A big part of what this new year (now not so new) means to me is living life the way we want to live it. It’s that whole Obama thing: sure, we may not all agree on the right political answer or the right clothing style, but we all agree to care. We agree to give a damn. To take a shot. We agree to do something because it’s interesting or fun or good, not just because it’s fast, cheap, or easy. Is this ‘stache a thing of beauty? Probably not, and soup consumption has become a tremendous pain in the ass and it’s slight asymmetry is driving me a little crazy, but it sure is fun to wake up every morning and think “I have a handlebar mustache!” It’s also fun to stroke it while I’m thinking or reading. Oh yeah, it’s also fun to imagine gunning down the man who had the gall to cheat me in a game of Texas Hold’em while I walk to work.
Where to now, Wyatt?
So, abruptly, here are the lessons:
- As with most ad-driven consumer behavior, contemporary fashion is based on fear: it’s more important not to look wrong than to experiment and enjoy the fulfillment of self-expression, and possibly looking really good. What if your color is lime green? Will you ever know?
- As an extension, contemporary fashion is not only based on conformance, it’s also an indicator of one’s tribe and role. Occupation and income, mostly. But it doesn’t have to be, and it’s a lot more fun when it’s an indicator of your quirks, your soul.
- Having a style, any style, is more appealing than looking good. Just ask Mick Jagger. Most people seem to enjoy someone who gives the finger to a fear-based establishment and says “I am me (and you can too)!”

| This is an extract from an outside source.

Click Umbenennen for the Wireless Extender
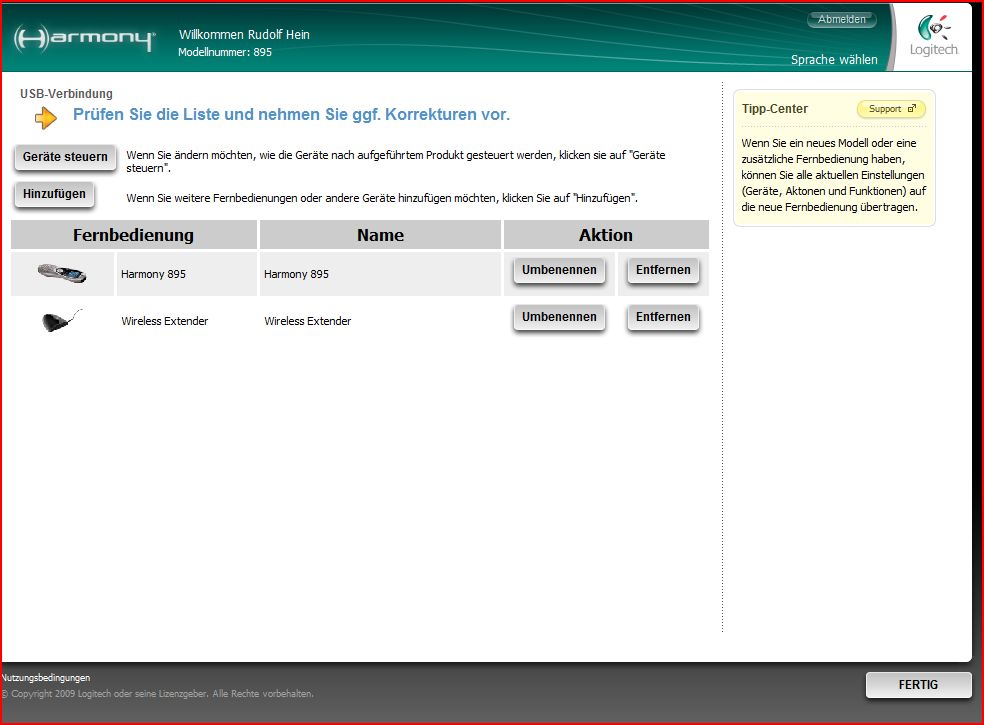(x=559, y=317)
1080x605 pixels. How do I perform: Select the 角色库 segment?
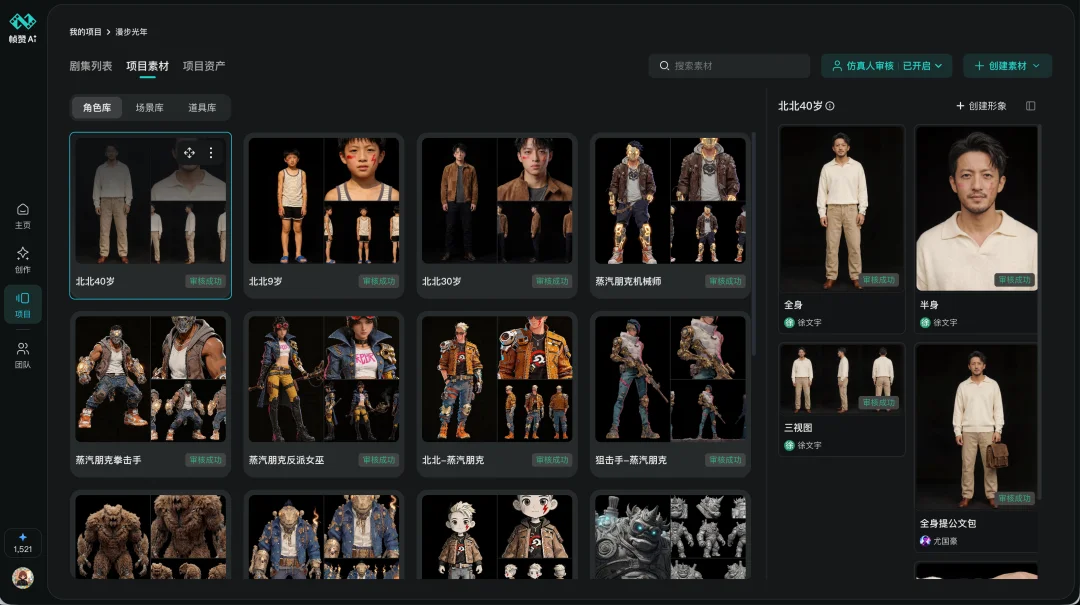(97, 107)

- When you live life on your own terms it becomes very easy to laugh at yourself. I know this mustache looks silly; other people’s observations of this fact become grounds for connection rather than an indication failure.
- Hungary (yes, the country) is currently sponsoring a mustache contest, but I failed to take a “before” picture on February 1 so I won’t win the trip to Budapest. But that’s okay, I’m already a winner, right?
I’ve been meaning to follow Shannon’s first birthday letter to Winnie with one of my own, but somehow all of the words of pride and joy seemed stilted and inappropriate. So this is it, from your father who watches you dream and laugh at dogs and wave at buses and gravely pick dust bunnies out from under the couch: your father has a goofy mustache and your mother laughs a lot. This is your legacy. Keep dancing your own goofy, staggering one-armed dance until you’re one hundred and thirteen, your face simultaneously ecstatic and serious.
Go out and get those weird Doc Martins or that piercing or tattoo that you’ve always sort of dreamt of. Do it now, especially the tattoo, for precisely the reason you’ve avoided it: because it will permanently mark you as someone different. As yourself. Because if you’re scared of taking the plunge then you probably need something to push you off and hold you under. The water isn’t cold and shark-infested as they’ve told you, it’s warm and embryonic and breathable like in The Abyss. Sure, it’s unprofitable for them but there are so many treasures to find here, buried in the murk. Actually, the sharks are real, but they’re hammerheads, tiger sharks, great whites – all the sharks you could name when you still new how cool a shark really is. And you’ll discover, if you’ve forgotten, the words your mother spoke on the day you were born:
Thank you for having all of the things that you need, and none of the things that you don’t.
It’s sometimes scary, sometimes hard, but it will always be true.